Goal of the exercise - Show every line below that contains the string "Collapse", copying each such line in full.

Supplied records -
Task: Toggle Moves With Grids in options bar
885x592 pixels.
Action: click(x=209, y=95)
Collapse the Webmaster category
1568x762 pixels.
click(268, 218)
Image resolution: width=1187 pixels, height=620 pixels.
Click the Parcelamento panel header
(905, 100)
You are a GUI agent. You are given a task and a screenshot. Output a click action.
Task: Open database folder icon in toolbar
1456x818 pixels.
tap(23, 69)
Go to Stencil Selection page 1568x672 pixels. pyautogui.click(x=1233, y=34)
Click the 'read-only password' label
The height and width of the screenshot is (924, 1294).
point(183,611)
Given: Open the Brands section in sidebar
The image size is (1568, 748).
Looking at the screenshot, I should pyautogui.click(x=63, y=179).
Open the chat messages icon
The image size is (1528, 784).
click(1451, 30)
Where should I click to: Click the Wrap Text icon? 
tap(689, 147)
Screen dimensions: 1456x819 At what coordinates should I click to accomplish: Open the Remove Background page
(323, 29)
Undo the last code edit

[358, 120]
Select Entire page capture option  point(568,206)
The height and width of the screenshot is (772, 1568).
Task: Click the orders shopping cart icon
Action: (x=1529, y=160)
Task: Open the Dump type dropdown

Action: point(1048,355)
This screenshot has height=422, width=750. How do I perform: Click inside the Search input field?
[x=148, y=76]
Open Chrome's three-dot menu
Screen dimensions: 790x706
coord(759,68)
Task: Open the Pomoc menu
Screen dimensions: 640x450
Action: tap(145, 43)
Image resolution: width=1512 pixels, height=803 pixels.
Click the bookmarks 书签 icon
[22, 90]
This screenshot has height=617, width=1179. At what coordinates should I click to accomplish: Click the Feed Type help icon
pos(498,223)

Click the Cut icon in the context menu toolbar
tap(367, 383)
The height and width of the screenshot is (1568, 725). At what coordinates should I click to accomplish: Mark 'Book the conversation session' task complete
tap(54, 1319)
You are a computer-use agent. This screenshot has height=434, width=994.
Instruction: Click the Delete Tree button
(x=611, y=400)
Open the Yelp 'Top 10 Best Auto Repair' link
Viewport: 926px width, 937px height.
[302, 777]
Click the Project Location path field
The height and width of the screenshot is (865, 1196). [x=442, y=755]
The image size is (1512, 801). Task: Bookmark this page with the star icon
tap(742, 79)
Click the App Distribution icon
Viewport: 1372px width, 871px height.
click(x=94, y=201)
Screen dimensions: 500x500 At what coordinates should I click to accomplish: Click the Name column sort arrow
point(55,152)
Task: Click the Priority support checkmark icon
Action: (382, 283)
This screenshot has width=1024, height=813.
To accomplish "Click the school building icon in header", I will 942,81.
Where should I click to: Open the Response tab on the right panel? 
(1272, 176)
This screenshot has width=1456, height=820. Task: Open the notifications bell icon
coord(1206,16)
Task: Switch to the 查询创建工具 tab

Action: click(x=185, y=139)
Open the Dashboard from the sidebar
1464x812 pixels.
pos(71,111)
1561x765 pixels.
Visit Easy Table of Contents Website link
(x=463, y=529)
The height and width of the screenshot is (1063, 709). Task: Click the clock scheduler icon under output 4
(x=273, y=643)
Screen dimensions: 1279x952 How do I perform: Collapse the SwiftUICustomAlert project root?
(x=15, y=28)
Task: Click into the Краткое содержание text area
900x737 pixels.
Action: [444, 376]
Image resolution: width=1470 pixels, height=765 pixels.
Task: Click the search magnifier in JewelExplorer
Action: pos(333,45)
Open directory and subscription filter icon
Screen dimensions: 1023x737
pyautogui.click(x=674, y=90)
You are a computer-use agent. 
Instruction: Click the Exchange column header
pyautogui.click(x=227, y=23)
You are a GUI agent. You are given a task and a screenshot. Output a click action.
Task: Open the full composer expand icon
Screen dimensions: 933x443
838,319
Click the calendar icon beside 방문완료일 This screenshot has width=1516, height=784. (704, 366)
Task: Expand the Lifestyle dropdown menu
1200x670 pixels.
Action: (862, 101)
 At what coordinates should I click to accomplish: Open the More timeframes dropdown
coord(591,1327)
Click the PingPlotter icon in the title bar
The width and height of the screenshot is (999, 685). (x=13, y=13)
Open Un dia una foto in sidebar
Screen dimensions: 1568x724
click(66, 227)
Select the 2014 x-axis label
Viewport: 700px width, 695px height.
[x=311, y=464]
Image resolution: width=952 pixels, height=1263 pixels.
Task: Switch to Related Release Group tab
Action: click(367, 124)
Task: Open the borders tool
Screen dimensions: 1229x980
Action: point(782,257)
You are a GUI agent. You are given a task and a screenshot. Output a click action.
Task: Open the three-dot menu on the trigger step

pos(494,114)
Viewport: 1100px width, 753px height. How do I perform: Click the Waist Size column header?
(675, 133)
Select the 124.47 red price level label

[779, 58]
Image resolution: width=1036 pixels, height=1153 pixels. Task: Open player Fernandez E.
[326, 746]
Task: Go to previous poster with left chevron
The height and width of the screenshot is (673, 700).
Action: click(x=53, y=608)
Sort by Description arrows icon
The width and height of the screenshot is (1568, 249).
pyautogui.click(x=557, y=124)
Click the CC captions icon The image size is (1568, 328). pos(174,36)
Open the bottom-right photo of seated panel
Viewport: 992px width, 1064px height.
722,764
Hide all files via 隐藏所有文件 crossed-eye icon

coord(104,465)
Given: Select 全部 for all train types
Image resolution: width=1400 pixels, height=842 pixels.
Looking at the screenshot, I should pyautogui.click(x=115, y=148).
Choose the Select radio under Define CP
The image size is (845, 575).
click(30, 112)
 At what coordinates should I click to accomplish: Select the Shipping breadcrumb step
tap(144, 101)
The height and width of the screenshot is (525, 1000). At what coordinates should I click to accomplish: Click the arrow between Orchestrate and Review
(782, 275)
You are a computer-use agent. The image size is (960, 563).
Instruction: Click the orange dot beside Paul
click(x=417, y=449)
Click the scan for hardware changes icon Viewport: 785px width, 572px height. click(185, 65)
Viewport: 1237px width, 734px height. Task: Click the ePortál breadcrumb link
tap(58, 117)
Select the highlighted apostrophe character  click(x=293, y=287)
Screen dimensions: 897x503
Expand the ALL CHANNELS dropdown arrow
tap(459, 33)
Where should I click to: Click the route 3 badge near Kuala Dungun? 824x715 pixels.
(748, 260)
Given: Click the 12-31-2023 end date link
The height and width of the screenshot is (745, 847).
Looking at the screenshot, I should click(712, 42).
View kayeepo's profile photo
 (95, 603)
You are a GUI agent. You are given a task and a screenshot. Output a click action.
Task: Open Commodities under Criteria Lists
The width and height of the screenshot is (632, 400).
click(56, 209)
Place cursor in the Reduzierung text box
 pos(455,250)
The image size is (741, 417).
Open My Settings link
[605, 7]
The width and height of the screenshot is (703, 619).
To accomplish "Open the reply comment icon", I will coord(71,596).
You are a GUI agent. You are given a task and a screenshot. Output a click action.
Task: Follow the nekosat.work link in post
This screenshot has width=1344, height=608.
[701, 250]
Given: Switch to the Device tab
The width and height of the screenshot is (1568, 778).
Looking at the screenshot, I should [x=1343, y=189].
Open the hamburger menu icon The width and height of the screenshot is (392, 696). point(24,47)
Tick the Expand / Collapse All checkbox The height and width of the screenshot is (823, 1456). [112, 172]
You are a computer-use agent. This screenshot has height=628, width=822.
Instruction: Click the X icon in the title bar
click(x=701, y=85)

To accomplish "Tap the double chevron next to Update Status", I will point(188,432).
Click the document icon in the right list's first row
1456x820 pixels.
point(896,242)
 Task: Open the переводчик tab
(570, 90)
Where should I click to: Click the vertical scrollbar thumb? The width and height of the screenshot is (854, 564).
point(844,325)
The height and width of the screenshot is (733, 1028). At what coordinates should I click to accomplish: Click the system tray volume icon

Solution to this exercise -
Collapse the Webmaster category
Screen dimensions: 1279x952 How do I perform: Collapse the SwiftUICustomAlert project root?
Tick the Expand / Collapse All checkbox The height and width of the screenshot is (823, 1456). [112, 172]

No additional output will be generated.